- Records to use
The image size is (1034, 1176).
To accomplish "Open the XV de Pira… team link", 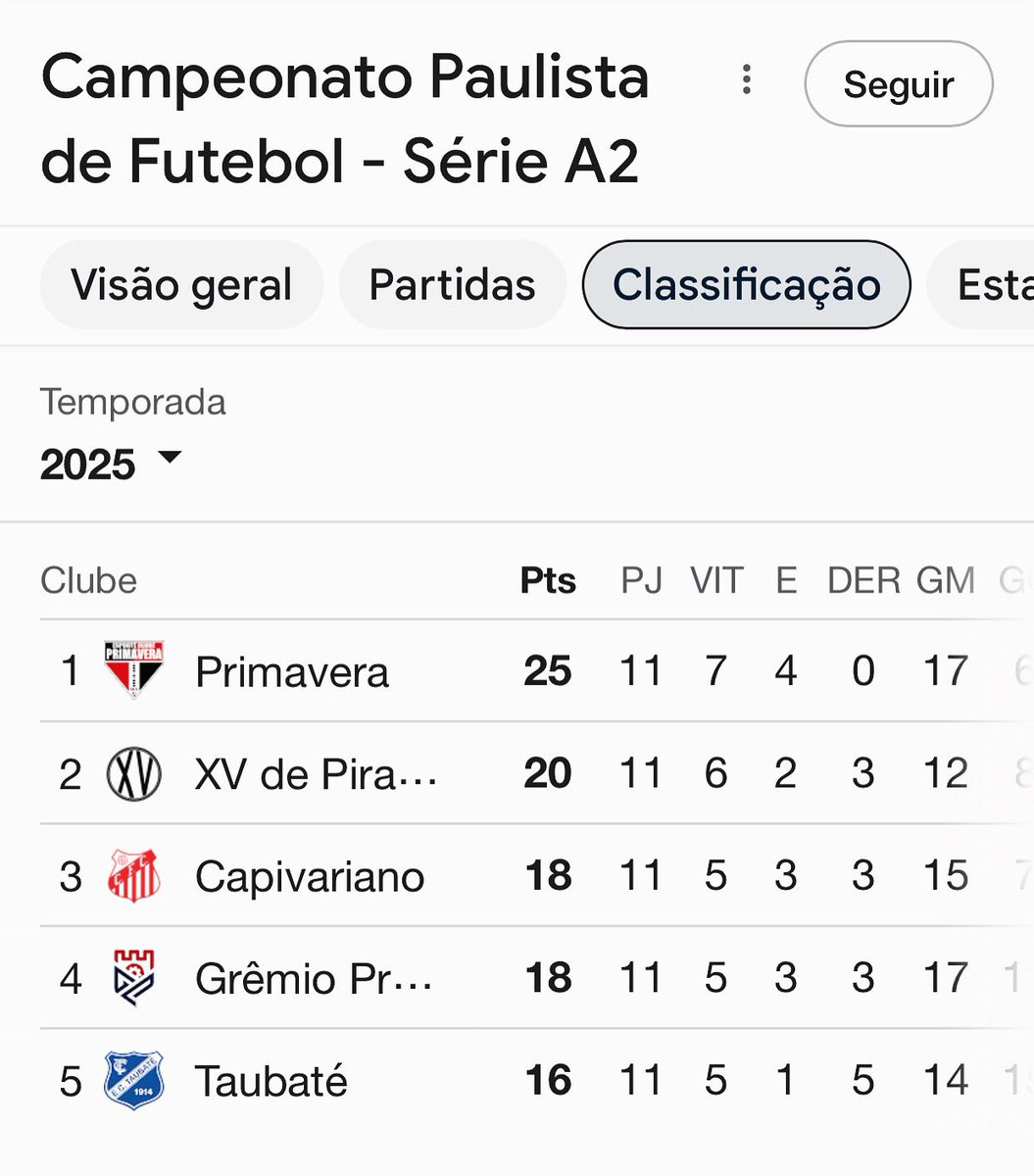I will [315, 774].
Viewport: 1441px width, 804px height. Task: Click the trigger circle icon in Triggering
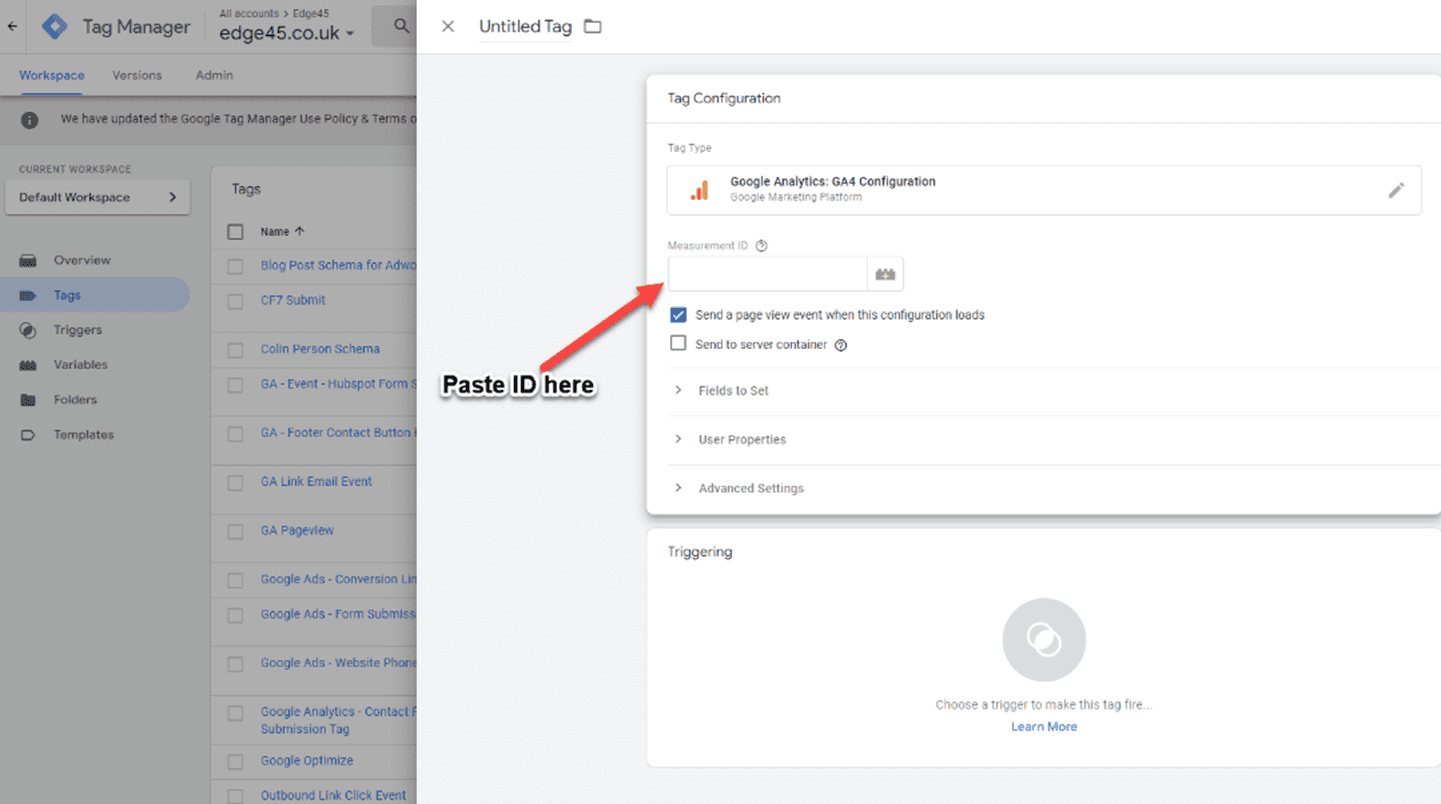(x=1043, y=640)
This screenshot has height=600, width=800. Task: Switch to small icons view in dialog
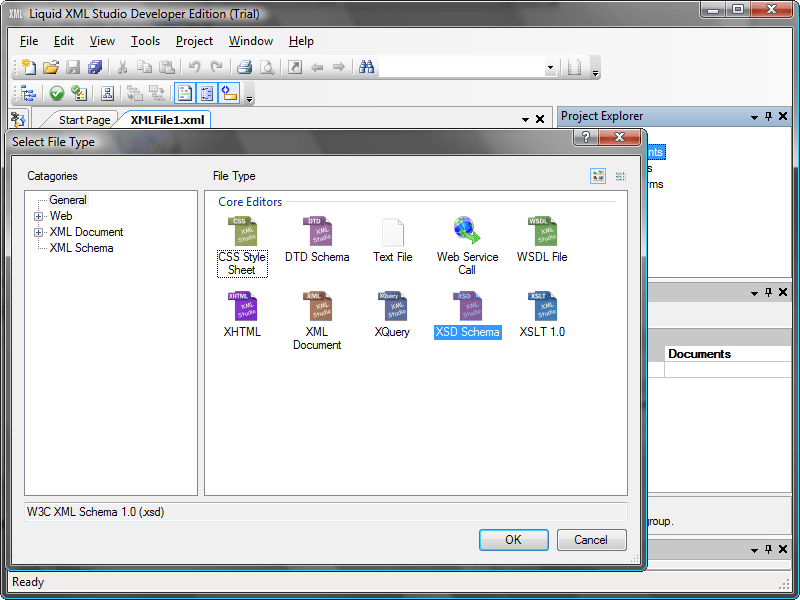[x=620, y=176]
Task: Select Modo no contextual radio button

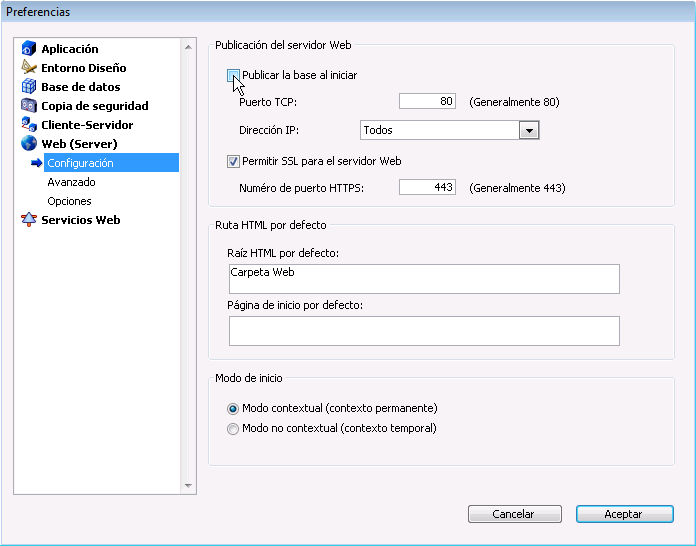Action: pos(233,429)
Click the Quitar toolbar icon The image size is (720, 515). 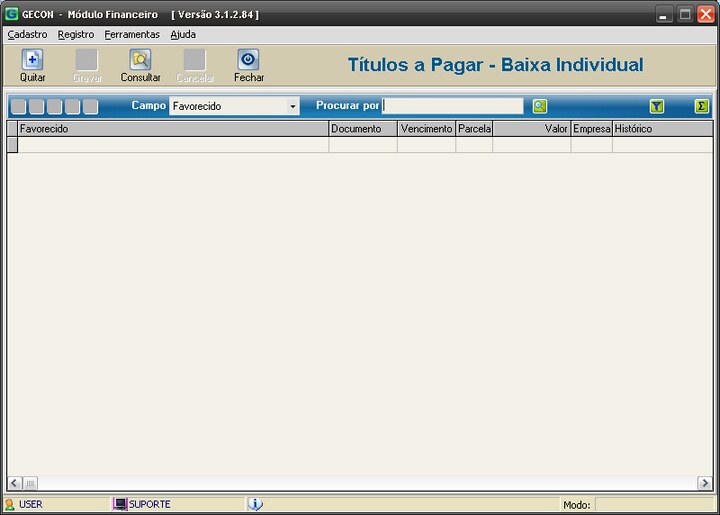32,60
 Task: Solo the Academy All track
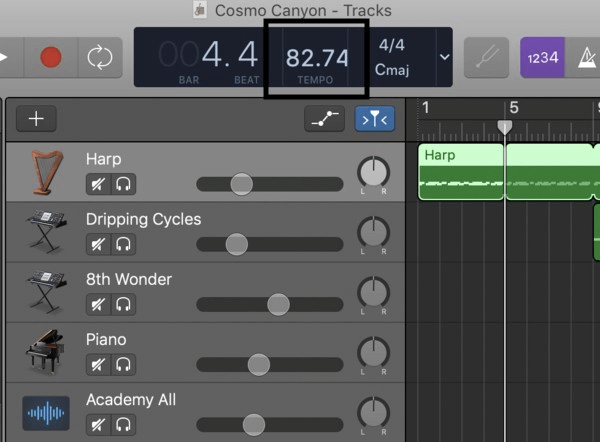click(x=123, y=424)
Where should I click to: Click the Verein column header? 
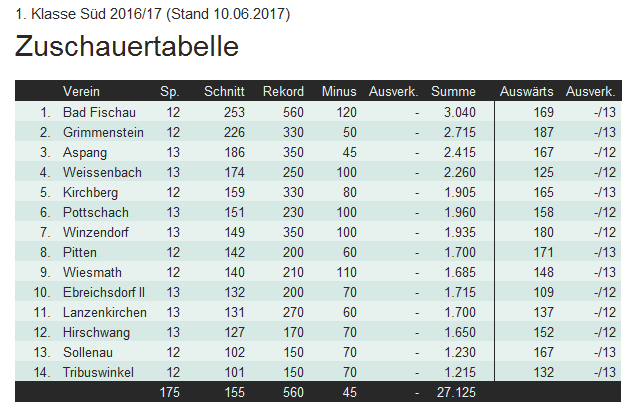pos(81,91)
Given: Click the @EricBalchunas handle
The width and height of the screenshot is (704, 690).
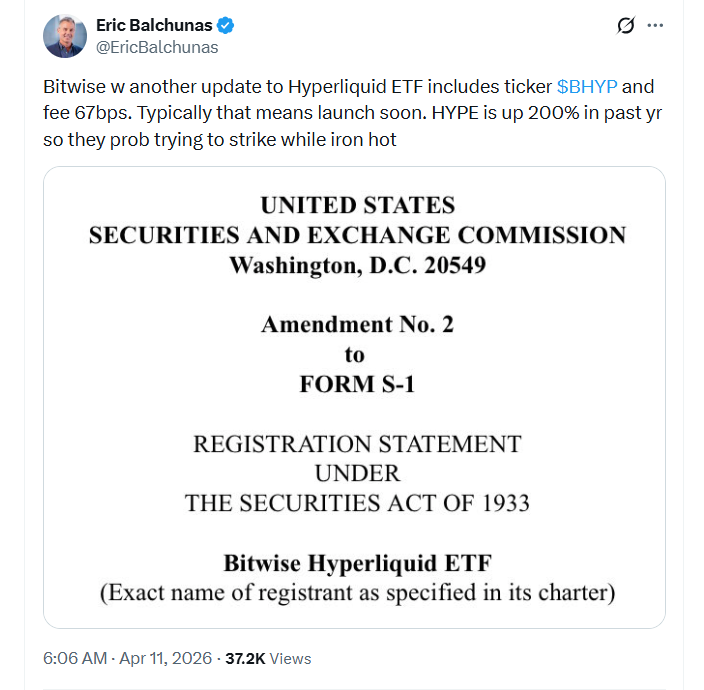Looking at the screenshot, I should [157, 47].
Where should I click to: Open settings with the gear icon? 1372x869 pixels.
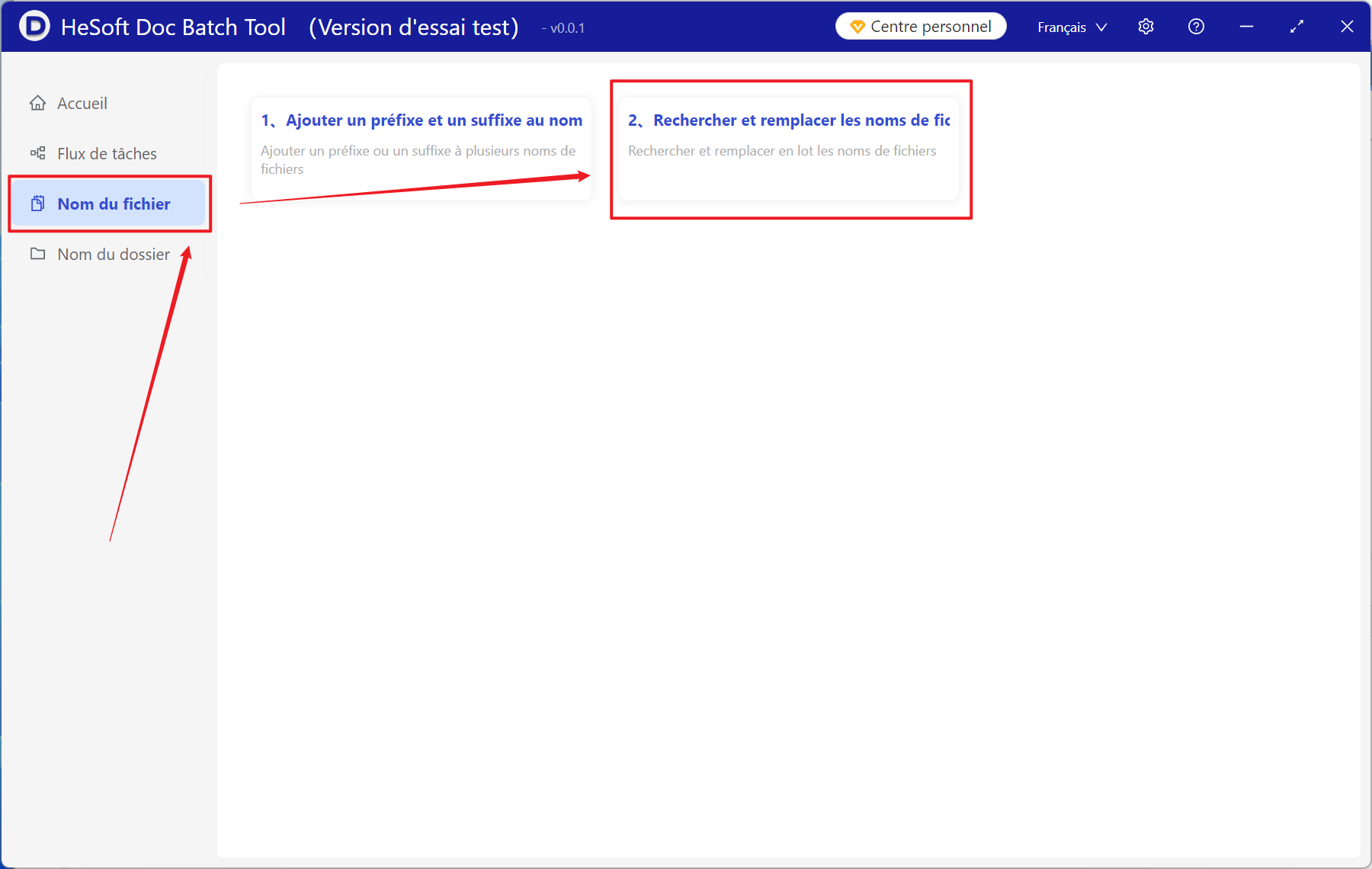click(x=1146, y=27)
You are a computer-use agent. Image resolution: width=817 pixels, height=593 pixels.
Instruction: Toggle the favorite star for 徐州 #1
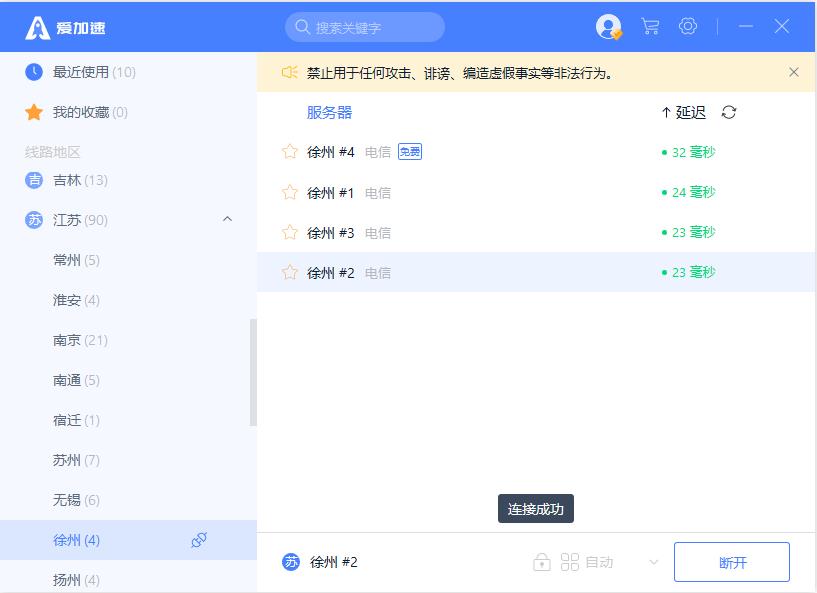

- What is needed
Output the entries as a Markdown table with the columns Row and Line, starting at the line that contains "Where should I click to: Open" and ending at the end of the entries. Give each line its own numbered row, skip blank lines, and leave the pictures out.

- Exercise result
| Row | Line |
|---|---|
| 1 | Where should I click to: Open settings with the gear icon? 1372x869 pixels. |
| 2 | click(x=1146, y=27) |
| 3 | You are a computer-use agent. Image resolution: width=817 pixels, height=593 pixels. |
| 4 | Instruction: Toggle the favorite star for 徐州 #1 |